= Antonios Liveralis =

Greek conductor and composer

Antonios Liveralis or Liberalis (Greek: Αντώνιος Λιβεράλης or Λιμπεράλης, Italian: Antonio Liberali; 1814 in Corfu - 1842 in Corfu) was a Greek conductor and composer of the early Ionian school. He was the son of Italian conductor Domenico Liberali and one of Nikolaos Mantzaros' favorite students. He later continued his studies at the Conservatory of San Pietro a Majella in Naples. When he returned to Corfu he was joyfully received into the circle of national composers, where he was considered a musician of great talent. He then began working as assistant to his teacher Mantzaros, who left him very little time for his own compositions. He was among the first teachers of his younger brother Iosif and served as vice director of music to the Philharmonic Society of Corfu.

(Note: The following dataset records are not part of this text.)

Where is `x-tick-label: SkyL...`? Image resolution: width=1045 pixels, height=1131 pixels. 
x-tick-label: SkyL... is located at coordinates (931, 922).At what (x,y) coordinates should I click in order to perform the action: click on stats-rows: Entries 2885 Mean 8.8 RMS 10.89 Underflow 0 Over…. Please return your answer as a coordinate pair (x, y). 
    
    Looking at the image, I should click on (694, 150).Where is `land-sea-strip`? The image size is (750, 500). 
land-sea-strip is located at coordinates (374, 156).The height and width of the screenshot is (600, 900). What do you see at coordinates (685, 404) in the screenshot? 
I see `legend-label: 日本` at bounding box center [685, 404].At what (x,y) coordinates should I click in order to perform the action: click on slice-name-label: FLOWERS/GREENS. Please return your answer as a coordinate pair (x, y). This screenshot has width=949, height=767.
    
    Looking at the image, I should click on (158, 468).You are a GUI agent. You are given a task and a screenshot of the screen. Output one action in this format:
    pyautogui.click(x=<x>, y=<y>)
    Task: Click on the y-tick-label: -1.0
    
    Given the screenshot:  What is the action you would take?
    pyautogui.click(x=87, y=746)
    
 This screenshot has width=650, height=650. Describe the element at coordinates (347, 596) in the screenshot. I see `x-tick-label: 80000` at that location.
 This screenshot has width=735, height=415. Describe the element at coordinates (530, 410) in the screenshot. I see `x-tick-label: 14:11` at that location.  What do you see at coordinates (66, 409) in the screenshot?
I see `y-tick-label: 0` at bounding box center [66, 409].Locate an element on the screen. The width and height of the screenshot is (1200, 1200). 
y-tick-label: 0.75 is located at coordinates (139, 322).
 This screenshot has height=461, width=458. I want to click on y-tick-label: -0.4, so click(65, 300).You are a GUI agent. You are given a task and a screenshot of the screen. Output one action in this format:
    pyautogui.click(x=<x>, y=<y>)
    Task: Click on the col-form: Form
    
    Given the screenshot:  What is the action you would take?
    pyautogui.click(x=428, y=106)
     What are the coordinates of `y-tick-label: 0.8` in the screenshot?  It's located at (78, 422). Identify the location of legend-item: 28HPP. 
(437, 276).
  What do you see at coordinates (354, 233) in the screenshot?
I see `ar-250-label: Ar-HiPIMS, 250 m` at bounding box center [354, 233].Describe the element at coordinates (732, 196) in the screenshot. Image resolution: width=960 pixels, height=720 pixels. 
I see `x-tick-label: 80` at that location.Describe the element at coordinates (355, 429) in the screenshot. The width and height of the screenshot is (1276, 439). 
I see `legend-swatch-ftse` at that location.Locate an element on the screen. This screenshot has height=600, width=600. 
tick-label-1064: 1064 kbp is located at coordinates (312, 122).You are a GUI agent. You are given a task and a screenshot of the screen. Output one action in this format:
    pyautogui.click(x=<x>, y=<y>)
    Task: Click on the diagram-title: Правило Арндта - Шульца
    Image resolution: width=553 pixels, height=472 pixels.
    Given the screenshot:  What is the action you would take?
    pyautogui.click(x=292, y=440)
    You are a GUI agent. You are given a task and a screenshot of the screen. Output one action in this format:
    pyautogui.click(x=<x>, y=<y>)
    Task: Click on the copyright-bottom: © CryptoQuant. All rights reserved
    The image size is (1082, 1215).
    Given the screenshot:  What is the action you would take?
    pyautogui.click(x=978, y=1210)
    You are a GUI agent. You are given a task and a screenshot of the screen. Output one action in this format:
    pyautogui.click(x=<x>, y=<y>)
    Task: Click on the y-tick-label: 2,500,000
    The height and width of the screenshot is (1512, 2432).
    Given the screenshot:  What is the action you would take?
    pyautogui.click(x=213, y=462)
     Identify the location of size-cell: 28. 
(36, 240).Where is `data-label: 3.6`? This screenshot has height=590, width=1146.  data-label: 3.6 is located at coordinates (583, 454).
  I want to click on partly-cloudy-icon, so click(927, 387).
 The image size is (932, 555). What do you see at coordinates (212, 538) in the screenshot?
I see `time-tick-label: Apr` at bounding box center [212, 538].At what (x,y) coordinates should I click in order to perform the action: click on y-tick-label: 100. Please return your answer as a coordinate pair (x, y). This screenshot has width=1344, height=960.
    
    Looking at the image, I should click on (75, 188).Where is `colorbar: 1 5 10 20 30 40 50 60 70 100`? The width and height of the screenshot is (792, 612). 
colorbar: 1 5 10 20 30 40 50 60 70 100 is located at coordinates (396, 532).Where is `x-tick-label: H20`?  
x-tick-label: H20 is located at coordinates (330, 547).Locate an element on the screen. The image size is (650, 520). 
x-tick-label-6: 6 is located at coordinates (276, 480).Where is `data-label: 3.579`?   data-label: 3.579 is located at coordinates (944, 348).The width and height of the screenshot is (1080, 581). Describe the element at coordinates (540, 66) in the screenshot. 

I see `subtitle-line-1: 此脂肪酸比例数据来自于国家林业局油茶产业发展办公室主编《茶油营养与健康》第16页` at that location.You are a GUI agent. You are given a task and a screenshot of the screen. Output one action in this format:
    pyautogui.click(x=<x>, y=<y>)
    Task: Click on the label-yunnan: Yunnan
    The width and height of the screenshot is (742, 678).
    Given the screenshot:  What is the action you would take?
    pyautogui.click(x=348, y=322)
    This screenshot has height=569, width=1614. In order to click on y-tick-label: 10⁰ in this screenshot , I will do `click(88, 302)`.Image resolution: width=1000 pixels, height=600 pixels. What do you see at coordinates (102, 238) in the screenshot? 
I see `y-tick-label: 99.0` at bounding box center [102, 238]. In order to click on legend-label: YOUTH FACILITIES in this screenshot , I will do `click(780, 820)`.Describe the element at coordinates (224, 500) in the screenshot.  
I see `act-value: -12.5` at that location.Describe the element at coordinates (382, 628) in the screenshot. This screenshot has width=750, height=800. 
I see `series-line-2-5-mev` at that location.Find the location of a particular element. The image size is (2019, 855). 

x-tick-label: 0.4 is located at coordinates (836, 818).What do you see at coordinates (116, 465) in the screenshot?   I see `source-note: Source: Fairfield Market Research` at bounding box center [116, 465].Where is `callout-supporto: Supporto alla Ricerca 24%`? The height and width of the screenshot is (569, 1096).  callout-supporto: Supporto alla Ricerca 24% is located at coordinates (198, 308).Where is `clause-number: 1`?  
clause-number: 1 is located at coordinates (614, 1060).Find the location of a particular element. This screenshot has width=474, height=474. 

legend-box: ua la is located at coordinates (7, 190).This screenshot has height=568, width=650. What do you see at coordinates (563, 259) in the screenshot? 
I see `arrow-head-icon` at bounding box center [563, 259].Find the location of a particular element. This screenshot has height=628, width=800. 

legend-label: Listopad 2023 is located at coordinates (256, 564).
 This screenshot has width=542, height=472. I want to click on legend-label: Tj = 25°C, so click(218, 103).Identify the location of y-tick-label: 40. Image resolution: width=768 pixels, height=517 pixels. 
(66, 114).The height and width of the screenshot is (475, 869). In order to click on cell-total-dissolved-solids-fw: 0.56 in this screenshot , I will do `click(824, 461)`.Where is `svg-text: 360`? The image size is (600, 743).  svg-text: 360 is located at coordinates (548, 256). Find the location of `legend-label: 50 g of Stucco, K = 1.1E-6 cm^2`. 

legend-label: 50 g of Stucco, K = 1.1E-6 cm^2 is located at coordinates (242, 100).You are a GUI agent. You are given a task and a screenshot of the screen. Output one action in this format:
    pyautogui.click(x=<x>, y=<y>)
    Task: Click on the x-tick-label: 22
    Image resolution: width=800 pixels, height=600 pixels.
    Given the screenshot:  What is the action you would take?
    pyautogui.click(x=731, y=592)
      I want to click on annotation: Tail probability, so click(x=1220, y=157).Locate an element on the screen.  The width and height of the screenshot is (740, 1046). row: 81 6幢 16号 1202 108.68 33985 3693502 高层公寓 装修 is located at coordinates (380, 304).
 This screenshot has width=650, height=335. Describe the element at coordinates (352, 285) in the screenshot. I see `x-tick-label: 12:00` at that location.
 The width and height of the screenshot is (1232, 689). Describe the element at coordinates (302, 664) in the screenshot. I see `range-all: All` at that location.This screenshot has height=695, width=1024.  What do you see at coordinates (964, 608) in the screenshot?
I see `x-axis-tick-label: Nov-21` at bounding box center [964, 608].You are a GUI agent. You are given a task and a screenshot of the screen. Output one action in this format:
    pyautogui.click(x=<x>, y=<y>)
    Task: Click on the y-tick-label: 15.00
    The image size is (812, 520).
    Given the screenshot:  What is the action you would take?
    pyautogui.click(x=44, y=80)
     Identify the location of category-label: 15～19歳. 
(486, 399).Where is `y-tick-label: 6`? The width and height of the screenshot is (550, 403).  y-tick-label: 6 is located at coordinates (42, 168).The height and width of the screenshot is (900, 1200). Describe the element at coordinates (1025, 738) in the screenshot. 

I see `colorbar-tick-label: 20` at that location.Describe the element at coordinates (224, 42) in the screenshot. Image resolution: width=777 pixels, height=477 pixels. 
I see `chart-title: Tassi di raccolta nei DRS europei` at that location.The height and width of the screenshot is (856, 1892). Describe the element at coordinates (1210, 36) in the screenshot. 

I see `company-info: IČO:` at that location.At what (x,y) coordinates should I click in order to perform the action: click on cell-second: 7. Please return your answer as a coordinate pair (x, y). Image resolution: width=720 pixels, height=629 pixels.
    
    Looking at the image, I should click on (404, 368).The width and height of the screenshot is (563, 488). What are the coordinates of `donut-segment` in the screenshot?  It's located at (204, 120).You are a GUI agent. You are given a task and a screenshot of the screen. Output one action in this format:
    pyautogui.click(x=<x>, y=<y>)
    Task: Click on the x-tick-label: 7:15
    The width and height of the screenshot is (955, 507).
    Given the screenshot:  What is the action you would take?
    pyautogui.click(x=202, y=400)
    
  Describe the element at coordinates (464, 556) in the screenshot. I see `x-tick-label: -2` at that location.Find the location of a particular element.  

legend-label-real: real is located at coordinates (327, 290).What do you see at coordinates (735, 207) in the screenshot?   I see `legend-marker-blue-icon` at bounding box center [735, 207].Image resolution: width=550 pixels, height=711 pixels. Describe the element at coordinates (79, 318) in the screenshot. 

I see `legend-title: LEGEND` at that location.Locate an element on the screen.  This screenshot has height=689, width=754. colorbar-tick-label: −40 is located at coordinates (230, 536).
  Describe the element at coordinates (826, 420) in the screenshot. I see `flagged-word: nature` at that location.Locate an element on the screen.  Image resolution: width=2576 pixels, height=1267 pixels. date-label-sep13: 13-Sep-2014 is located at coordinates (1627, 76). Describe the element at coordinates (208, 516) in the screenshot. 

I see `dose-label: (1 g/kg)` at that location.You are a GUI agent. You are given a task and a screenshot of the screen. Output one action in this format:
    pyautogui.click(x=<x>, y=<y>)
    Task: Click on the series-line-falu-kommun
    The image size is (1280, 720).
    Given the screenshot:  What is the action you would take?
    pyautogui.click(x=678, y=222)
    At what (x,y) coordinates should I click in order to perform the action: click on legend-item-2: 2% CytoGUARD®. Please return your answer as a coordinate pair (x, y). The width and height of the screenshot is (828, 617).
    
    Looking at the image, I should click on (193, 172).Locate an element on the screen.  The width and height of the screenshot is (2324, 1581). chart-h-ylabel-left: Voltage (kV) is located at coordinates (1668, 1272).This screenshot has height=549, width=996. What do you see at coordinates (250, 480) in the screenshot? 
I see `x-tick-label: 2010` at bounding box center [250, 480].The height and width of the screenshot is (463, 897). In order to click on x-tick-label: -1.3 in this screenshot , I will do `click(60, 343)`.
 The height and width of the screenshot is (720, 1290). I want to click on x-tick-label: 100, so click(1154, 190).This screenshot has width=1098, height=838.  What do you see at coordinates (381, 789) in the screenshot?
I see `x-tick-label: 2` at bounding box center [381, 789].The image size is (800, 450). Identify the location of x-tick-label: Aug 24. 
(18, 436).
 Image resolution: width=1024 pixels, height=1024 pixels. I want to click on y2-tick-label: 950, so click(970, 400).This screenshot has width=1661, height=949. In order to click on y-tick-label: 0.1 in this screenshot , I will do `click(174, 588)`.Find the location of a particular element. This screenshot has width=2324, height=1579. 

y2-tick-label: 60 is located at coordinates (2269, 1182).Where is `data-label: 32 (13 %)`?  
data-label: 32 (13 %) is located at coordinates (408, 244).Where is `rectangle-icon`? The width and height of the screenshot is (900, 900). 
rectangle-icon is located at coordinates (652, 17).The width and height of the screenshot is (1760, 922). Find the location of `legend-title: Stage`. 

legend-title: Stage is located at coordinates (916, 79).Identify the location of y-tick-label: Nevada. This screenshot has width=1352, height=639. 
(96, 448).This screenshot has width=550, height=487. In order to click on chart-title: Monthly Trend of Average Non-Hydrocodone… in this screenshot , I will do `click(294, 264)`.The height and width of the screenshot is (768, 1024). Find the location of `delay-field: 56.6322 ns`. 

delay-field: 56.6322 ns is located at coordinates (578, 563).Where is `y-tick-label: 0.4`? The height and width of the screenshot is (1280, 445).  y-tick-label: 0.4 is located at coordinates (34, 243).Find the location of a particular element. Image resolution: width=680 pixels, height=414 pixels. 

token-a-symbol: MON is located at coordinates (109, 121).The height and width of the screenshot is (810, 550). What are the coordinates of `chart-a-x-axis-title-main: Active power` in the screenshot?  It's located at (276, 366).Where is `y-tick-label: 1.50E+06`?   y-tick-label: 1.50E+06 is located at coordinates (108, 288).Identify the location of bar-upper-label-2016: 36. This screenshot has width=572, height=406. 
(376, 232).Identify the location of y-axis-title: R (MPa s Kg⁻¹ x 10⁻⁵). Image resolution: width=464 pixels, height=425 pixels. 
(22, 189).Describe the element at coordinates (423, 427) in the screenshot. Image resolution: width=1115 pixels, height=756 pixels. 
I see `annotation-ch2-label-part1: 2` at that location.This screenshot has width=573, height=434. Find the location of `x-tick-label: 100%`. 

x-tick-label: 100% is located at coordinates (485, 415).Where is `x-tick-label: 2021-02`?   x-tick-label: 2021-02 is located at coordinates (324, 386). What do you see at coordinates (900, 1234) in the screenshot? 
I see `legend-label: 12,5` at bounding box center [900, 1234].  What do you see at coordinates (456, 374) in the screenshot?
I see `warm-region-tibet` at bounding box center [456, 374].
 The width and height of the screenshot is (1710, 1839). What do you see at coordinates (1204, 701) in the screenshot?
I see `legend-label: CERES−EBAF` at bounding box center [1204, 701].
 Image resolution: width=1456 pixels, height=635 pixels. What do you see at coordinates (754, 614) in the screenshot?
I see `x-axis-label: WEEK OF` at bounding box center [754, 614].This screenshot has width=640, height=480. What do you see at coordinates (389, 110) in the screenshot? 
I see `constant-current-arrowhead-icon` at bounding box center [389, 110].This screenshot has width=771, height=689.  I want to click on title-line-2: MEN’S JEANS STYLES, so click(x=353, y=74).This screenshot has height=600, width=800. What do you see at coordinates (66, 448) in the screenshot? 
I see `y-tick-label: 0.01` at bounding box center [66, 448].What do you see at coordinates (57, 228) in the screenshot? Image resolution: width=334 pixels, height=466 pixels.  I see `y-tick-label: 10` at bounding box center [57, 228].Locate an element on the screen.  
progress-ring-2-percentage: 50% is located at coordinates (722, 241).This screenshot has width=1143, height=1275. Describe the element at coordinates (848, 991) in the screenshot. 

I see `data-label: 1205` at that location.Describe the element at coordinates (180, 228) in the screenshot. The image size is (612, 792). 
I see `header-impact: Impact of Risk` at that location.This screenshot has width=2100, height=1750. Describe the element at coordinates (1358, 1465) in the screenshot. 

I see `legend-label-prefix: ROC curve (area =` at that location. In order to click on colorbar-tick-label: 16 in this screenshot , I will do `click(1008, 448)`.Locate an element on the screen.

Liveralis' compositions are largely limited to minor forms. He wrote a series of fixed funeral marches, which were later published in two volumes. The march O Kambouris (Ο Καμπούρης, 'The Hunchback') achieved great popularity in Corfu. He also devoted himself to composing piano music and to the creation of a rich song repertoire. His one-act opera is the only sure finished work for the stage by the composer. He was born a Catholic, but was converted to Greek Orthodox faith and adopted the patriotic name of Eleftheriadis (Greek: Ελευθεριάδης). After his untimely death, he was buried in a magnificent funeral to which the orchestra of the Philharmonic Society of Corfu played.